German-born but raised in Ireland, Michael Fassbender is a handsome and resourceful actor who has redefined versatility, in more than 50 films and TV series since he jump-started his career in 2008 as hunger-striking IRA leader Bobby Sands in Hunger. Without much regard for commercial success, his wide range has been put to good advantage playing, among other things, Rochester in Jane Eyre, a movie critic fighting the Nazis in Quentin Tarantino’s Inglourious Basterds, a Southern plantation owner in 12 Years a Slave, a full-frontally nude sex addict in Shame and a lonely lighthouse keeper in the sweepingly romantic Light Between Oceans, as well as Macbeth, Carl Jung and Steve Jobs. It’s easy to see an agile mind and a blazing talent at work in all of them. It is not so easy to figure out what has drawn him to a bomb called Trespass Against Us.
TRESPASS AGAINST US ★★
Directed by: Adam Smith
Plotless and illogical, this time-waster is about a scruffy gang of traveling Irish hoodlums roaming the countryside in Northern England and living out of a circle of family-style mobile trailers positioned like a wagon train in a John Ford western. They drift between robberies. Fassbender, as a thief named Chad who wants to go straight and make a better life for his wife and two kids, drifts between yelling matches with his father Colby (another role played with customary incoherence by Brendan Gleeson) who rules the clan with patriarchal bullying, exercising criminal control over Chad and his brain-damaged brother Gordon (Sean Harris), who drifts around naked, killing animals and setting fires. The movie, lamely directed by first-timer Adam Smith, drifts from campground to fistfight, without much purpose or impact. The accents, thick as cold porridge, just drift.

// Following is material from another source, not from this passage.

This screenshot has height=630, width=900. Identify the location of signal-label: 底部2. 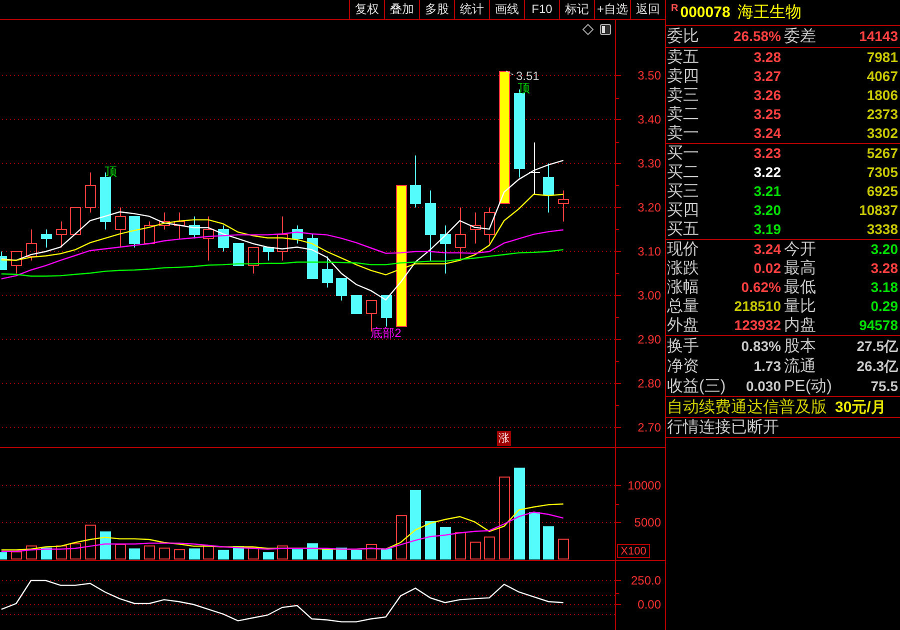
(386, 333).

Unable to stand up to his hulking, hammering father, Chad’s loyalty is never very convincing, least of all where his 6-year-old son Tyson is concerned. The movie opens with an SUV barreling across an open field at breakneck speed with the child behind the wheel, already showing signs of following in his grandfather’s footsteps with his dedicated contempt of the law. Pursued by cops in cars and helicopters, the gang seems unconquerable. Unfortunately, the best intentions go unrealized and without giving anything away, I warn you the mood is fatalistic from start to finish. The dark world of Trespass Against Us, where itinerant crooks operate in broad daylight and then move on, is based on facts, but colorful as the criminals are, their eccentricities don’t add up to a movie important enough to make Michael Fassbender’s star turn seem anything more than slumming.